The Pima County Board of Supervisors wants a west-side resident to tear down his $135,000 guesthouse, which was erected too close to Gates Pass Road.

The board on Tuesday unanimously rejected a variance request by the Paseo Montana neighborhood homeowner to let the home he built for his visiting family members and close friends in 2010 stand, even though it is too close to the scenic route.

An attorney representing homeowner William Timmins said the decision will be appealed. He said he believes that board made the decision based on factually incorrect information.

At the heart of the neighborhood fight is precisely where the home was built, with the southern edge of the box-shaped home just 19 feet away from the edge of Gates Pass Road.

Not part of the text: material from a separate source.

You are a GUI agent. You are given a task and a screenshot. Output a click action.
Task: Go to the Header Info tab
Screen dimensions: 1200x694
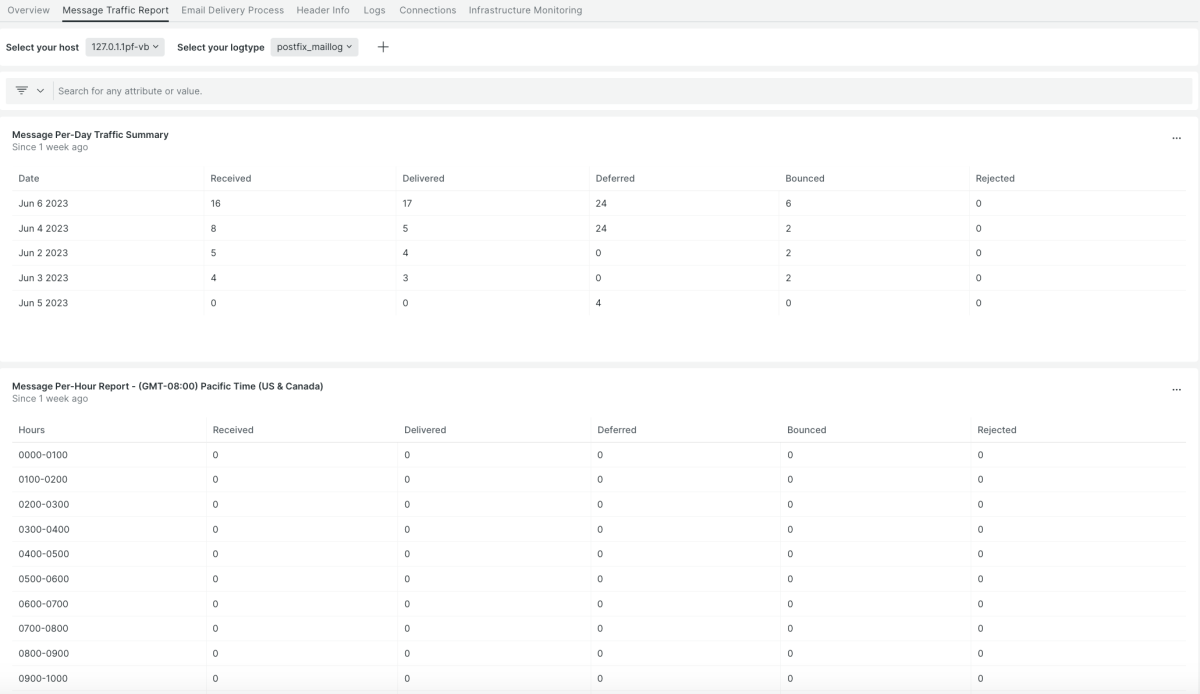323,10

This violates a 1984 subdivision condition requiring all structures be at least 85 feet north of the scenic route.

Attorney Jesse Callahan pointed out that county officials initially approved the construction three years ago after reviewing the plans and making an on-site inspection.

County officials acknowledge they approved the building plans, but learned from an anonymous tip after construction had already started that the home was being built on a bluff too close to the road.

According to county documents, a portion of Timmins' guest home would have been in a flood plain had he complied with the 85-foot setback requirement.

The anonymous complaint in July 2010 forced Timmins to seek a number of variances from the county for building code violations unrelated to being too close to the road.

Although the Board of Adjustment denied those variance requests, they were overturned by a Pima County Superior Court ruling.

But Timmins still needed Board of Supervisors approval to encroach on the 85-foot scenic road buffer, since the structure was never issued a permit for that.

The board voted unanimously to deny his request.

Supervisor Richard Elías, who represents the area, said he doubts the home will be torn down anytime soon, assuming Timmins would file another lawsuit.

"It probably will take some more time," Elías said.

He dismissed arguments from Callahan that the judge in the previous suit said it would be "a waste" to tear down the structure.

He said that ruling "was very limited in scope, and generally it wasn't addressing what the people were complaining about," Elías said.

Supervisor Ray Carroll said given the three decades of experience Timmins says he has working with GPS systems in an online profile, he should not have made - or at least caught - the mistake in the first place.

"He had every available technology ... but he decided to eyeball it," Carroll said.

Carroll worried about the precedent the board would set if it had sided with the homeowner.

"Scenic roads will mean nothing in Pima County," he said. "Scenic roads are what tourists aim their cars toward because they lead to destinations we treasure."

A number of neighbors came to the morning meeting, with most opposed to the variance request.

Donald Faulkner said he was relieved that the board rejected the request but concedes the battle over the guest house is far from over.

Like the board members, Faulkner said he anticipates another legal battle. "He could build another home if he wanted to (instead of fighting)," Faulkner said.

Arguments between Timmins and some of his neighbors became heated after the board's decision, requiring a county security guard to step in to break up the argument.

County officials will begin the process to force Timmins to tear down the structure, but concede a legal fight could delay any action for months or even years.